It’s the 249th birthday of the United States. And as Americans begin to prepare for our nation’s grand semiquincentennial celebration next year, it is worth reengaging with the document whose enactment marks our national birthday: the Declaration of Independence.

The declaration is sometimes championed by right-libertarians and left-liberals alike as a paean to individualism and a refutation of communitarianism of any kind. As one X user put it on Thursday: “The 4th of July represents the triumph of American individualism over the tribalistic collectivism of Europe.”

But this is anything but the case.

We will turn to lead draftsman Thomas Jefferson’s famous words about “self-evident” truths in a moment. But first consider the majority of the text of the declaration: a stirring enumeration of specific grievances by the American colonists against the British crown.
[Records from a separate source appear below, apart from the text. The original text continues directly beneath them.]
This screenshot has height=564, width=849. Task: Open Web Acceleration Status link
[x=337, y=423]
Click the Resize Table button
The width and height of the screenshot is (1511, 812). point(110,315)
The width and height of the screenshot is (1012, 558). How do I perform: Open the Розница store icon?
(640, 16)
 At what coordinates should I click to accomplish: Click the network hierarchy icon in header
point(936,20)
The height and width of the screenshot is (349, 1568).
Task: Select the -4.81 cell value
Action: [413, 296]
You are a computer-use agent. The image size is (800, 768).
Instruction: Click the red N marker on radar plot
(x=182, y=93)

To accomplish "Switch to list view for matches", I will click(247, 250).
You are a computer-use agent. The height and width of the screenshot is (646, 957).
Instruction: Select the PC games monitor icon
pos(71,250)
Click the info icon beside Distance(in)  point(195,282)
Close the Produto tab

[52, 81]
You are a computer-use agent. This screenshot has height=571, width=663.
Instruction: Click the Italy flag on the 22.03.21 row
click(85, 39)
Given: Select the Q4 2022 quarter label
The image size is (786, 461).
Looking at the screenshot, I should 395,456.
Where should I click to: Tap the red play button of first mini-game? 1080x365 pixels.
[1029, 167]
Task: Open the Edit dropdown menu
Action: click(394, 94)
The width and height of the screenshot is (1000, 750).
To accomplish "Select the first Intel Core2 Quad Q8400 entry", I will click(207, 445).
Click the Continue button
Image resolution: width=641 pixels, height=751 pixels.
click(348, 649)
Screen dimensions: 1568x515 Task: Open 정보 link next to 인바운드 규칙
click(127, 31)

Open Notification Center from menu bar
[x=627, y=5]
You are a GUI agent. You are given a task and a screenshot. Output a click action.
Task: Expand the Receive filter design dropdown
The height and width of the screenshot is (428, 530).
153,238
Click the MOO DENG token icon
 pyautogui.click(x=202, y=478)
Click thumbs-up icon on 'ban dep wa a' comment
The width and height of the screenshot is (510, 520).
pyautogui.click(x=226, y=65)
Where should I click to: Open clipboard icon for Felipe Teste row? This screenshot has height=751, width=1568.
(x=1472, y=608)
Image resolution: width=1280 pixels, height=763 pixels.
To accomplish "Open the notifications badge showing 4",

In the declaration’s own words: “The history of the present King of Great Britain is a history of repeated injuries and usurpations, all having in direct object the establishment of an absolute Tyranny over these States.”

One might read these words in a vacuum and conclude that the declaration indeed commenced a revolution in the true sense of the term: a seismic act of rebellion, however noble or righteous, to overthrow the established political order. And true enough, that may well have been the subjective intention of Jefferson, a political liberal and devotee of the European Enlightenment.

But the declaration also attracted many other signers. And some of those signers, such as the more conservative John Adams, took a more favorable view of the incipient America’s inherited traditions and customs. These men thought that King George III had vitiated their rights as Englishmen under the Glorious Revolution of 1688 and the Bill of Rights that passed Parliament the following year.

It is for this reason that Edmund Burke, the famed conservative British statesman best known for his strident opposition to the French Revolution, was known to be sympathetic to the colonists’ cause. As my Edmund Burke Foundation colleague Ofir Haivry argued in a 2020 American Affairs essay, it is likely that these more conservative declaration signers, such as Adams, shared Burke’s own view that “the Americans had an established national character and political culture”; and “the Americans in 1776 rebelled in an attempt to defend and restore these traditions.”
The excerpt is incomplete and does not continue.